Cheney, White House must bow to GAO request

Will the members of the Privy Council please report to the White House?

In the days when English kings ruled with absolute and often oppressive power, an elite group of royal advisers fortunate enough to have the monarch’s confidence gathered in secret to decide policy, forge alliances, set taxes and dispense final judgment in the most important legal disputes.

Conspicuously absent from those meetings were the common people who would be governed by the policies, fight the wars, pay the taxes and live under the harsh rules of English law.

Now, an American head of state is asserting the authority to return to such a system of unaccountable elites playing their irresponsible power games.

In the first case of its kind in U.S. history, the General Accounting Office, Congress’ investigative and enforcement arm, announced Tuesday it will sue Vice President Dick Cheney for refusing to release the names of energy industry executives – including leaders of now-defunct Enron – who advised the president last year on the nation’s energy policy. Cheney has rejected repeated GAO requests for documents and notes describing the substance of those meetings.

Cheney and President George W. Bush have both said the GAO’s request would destroy their ability to hold confidential advisory meetings and obtain “unvarnished” outside policy recommendations.

But “unvarnished” opinions are exactly what a president should avoid – in fact, should be prevented from soliciting – when “unvarnished” connotes policy advice for which the adviser intends never to be held accountable.

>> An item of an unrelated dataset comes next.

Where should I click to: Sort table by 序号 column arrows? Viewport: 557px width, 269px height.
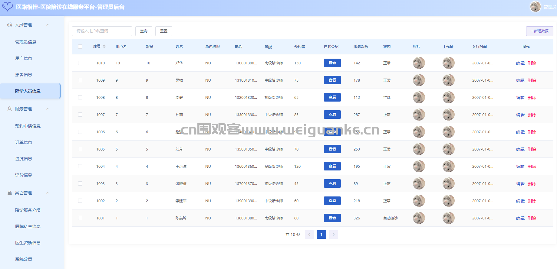104,46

The United States has a president, not a king. The difference between the two is that a king has all-encompassing authority that can only be checked by armed force, while a president has limited authority and is held accountable by elections. But if that popular accountability is to be preserved, the people must know who has their president’s ear and what advice those privileged few have given.

Enron executives have access to the president in ways the average citizen does not, but every American is affected by the energy policies those meetings produce. The White House must therefore disclose the content of those discussions to allow public opinion, congressional action and election returns to check the influence of corporate elites.

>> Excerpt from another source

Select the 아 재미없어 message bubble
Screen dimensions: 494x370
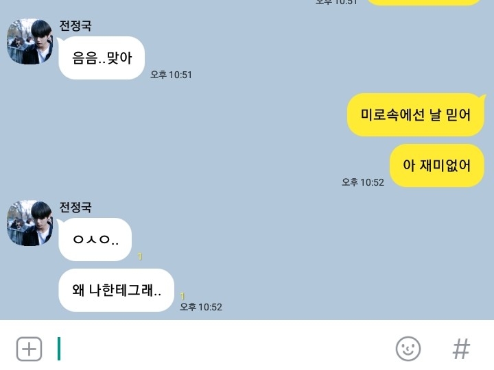436,166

Particularly when the nation’s energy policy appears to have been based on advice from the leaders of a now-bankrupt company, the American people are entitled to know who recommended particular policy decisions and to exercise, through their representatives in Congress, their right to control their chief executive’s decisions.

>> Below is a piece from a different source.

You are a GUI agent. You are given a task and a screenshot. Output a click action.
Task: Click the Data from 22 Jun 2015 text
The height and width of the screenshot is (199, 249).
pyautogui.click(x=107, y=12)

The bridge from English kings and nobles meeting in secret to the American tradition of a publicly answerable policy process was designed by John Locke’s legendary writings, which require that a just government “have one rule for rich and poor, for the favourite at Court, and the countryman at plough.” A free nation’s laws, Locke wrote, “ought to be designed for no other end ultimately but the good of the people.”

Privy Councils and smoke-filled rooms are equally abhorrent to this nation’s Constitution. The GAO deserves every American’s support as it reins in the White House’s refusal to respect its true masters.